— begin Page —

Sessions for ... Junkyard were turning into a disaster. [The Birthday Party] was ill prepared and drugged up. Enter a few Go-Betweens to the sessions and a night of tomfoolery produced a whopping big session bill and a track eventually released on Au-Go-Go called 'After the Fireworks'. Lacking any B side to go with it, we resorted to a backwards vocal remix titled 'After, After the Fireworks'. Opportunist? Exploitive? We had bills to pay.
— Keith Glass, The Missing Link Story (2004), by Various Artists.

Glass worked as a songwriter in Nashville before returning to Australia in 1986. Under the pseudonym, Onie J. Holy, he issued an extended play, God, Guns and Guts, on Au Go Go Records. He followed with country, blues groups: Keith Glass Honky Tonk Band and Keith Glass and the Tumblers. Glass contributed three tracks to the soundtrack for the Nadia Tass-directed film, Rikky and Pete (1988).

— end Page —
— begin Record set —

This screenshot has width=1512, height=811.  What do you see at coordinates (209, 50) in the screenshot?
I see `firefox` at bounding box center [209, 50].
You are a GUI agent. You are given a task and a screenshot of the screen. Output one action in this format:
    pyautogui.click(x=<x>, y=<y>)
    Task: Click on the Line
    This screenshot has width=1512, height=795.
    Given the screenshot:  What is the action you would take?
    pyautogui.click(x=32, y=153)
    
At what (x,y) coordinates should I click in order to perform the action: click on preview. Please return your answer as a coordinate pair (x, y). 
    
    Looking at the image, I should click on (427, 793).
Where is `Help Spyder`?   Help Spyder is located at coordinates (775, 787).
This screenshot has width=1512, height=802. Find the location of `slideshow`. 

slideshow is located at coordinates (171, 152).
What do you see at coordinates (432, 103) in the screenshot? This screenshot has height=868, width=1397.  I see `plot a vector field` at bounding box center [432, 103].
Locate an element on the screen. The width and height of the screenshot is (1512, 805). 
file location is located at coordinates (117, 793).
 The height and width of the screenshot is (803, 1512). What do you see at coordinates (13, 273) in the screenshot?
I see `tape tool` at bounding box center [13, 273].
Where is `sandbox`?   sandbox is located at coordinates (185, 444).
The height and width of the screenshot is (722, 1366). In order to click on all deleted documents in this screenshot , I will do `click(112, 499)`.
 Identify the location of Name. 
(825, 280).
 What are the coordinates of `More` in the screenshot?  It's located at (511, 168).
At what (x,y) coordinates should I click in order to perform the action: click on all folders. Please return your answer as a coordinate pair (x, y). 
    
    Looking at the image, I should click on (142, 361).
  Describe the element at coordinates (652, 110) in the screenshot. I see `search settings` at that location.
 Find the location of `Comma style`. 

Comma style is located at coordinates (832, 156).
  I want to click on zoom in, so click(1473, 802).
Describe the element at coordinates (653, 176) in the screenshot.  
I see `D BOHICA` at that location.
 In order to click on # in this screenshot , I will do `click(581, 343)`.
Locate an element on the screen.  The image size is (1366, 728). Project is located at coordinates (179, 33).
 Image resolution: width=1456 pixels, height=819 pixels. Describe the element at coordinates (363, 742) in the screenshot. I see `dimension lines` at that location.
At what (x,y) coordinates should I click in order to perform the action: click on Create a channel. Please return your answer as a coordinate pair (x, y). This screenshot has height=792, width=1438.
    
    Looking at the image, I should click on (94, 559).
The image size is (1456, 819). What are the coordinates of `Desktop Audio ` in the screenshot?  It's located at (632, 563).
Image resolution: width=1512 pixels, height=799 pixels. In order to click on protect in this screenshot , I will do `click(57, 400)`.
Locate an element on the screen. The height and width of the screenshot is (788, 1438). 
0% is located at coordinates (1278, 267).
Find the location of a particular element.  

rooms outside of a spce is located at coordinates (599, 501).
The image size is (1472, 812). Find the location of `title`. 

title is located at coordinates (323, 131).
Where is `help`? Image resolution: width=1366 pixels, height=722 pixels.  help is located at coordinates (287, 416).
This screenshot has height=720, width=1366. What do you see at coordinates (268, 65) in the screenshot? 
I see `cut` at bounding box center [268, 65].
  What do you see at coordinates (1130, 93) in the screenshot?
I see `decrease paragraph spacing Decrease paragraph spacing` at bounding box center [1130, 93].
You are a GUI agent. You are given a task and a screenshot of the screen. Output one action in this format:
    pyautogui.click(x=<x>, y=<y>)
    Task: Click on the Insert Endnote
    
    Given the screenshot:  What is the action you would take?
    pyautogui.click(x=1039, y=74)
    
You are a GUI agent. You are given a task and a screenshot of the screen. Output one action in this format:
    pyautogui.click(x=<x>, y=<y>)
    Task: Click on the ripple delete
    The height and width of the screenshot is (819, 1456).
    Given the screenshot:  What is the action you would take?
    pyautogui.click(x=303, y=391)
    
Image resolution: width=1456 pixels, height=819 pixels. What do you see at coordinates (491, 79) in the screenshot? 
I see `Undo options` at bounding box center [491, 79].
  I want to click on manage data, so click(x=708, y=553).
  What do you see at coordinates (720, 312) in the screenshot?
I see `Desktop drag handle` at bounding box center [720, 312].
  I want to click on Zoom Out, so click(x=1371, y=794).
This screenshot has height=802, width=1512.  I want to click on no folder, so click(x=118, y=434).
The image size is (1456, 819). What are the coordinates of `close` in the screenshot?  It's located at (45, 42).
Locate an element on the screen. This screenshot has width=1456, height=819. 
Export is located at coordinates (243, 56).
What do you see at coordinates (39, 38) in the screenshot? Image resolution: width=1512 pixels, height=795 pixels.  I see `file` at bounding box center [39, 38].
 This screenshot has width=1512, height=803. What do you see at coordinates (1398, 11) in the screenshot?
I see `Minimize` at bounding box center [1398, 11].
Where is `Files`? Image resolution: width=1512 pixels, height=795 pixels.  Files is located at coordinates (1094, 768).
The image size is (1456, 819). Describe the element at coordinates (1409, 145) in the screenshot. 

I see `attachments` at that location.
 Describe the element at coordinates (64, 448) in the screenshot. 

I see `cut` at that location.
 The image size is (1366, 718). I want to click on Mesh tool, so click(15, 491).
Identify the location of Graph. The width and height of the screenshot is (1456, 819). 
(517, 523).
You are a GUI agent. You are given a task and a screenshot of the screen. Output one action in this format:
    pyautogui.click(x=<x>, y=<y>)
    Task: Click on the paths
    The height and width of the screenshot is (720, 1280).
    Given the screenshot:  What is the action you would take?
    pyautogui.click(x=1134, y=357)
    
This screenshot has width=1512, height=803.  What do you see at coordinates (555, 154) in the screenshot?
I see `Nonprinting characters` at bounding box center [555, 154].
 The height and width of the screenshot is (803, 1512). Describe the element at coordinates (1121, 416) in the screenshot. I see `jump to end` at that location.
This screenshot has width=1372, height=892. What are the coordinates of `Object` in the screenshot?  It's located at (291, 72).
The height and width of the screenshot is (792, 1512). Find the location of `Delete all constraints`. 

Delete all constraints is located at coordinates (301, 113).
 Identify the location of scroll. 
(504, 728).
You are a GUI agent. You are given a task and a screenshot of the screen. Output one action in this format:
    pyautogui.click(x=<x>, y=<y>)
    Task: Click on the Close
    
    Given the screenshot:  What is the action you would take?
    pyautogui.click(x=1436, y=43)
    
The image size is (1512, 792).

— end Record set —

*Required work:*
(a) In the Keith Glass text above, what pseudonym did Glass use to issue the extended play God, Guns and Guts?
(b) Continue the text about Keith Glass from where it stops.

*Response list:*
(a) Onie J. Holy

(b)
In 1988 he signed with Virgin Records and issued his solo album, Going Over Old Ground, the following year. In 1990 Glass co-produced the album, Two Roads: Live in Australia by US country rockers, Butch Hancock and Jimmie Dale Gilmore. In 1991 he released another solo album, Living Down My Past. He made several appearances at the Tamworth Country Music Festival in the early 1990s. Glass co-hosted a radio program, High in the Saddle, with Dave Dawson on 3RRR-FM. From the mid-1990s he was a member of the country music trio, Hamilton Glass and Young: with former Brighton High School mate, Mick Hamilton on guitar, and Gary Young (Daddy Cool, Jo Jo Zep & The Falcons) on drums. They issued three albums: Rocking Cowboy (Larrikin Records, 1993), Songs the Radio Taught Us (Massive, 1995) and Unidentified Playing Objects (Massive, 1996). Glass' third solo album, Smoke and Mirrors, appeared in 1997. Two years later he issued, Southerly Buster (3 May 1999).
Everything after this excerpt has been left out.